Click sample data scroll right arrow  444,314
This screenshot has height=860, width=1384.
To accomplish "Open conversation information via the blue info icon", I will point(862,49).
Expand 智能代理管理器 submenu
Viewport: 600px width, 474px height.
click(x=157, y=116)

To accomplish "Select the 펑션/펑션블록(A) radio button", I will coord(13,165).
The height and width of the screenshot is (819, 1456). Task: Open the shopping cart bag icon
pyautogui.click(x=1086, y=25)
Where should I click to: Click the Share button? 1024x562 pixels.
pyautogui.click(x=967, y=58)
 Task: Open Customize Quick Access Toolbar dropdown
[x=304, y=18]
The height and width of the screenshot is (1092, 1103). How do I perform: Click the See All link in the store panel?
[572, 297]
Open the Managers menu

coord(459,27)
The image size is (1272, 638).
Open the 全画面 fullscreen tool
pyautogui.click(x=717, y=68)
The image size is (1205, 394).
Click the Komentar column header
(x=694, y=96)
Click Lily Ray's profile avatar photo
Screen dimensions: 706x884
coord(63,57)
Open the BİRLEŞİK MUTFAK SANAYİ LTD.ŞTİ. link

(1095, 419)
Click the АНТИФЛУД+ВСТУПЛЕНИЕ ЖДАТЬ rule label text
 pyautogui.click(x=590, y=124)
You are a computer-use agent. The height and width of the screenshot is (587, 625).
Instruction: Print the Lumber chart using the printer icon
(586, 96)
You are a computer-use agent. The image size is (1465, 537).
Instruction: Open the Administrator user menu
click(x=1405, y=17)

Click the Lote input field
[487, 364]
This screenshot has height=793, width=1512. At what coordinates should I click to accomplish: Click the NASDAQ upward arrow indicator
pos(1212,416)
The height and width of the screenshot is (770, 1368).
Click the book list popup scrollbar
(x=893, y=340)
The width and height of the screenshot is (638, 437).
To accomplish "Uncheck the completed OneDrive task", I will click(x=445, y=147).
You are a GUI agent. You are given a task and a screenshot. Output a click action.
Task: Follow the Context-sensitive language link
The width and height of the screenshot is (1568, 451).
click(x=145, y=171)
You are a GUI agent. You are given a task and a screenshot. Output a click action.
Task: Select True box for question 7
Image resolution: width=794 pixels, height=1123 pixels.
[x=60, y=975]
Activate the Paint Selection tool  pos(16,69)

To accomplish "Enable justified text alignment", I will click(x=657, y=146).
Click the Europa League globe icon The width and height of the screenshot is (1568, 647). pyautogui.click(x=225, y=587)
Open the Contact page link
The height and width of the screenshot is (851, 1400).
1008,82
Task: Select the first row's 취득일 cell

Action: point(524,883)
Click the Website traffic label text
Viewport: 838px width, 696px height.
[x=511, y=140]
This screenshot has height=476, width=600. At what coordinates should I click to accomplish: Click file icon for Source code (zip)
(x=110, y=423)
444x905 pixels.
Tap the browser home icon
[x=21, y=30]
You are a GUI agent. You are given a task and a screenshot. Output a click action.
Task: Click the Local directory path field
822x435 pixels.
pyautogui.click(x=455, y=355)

■ What to work on ■
Check each line of the records for the string "computer" and copy those that have it.

■ Task solution ■
You are a computer-use agent. The height and width of the screenshot is (587, 625).
You are a computer-use agent. The image size is (1465, 537).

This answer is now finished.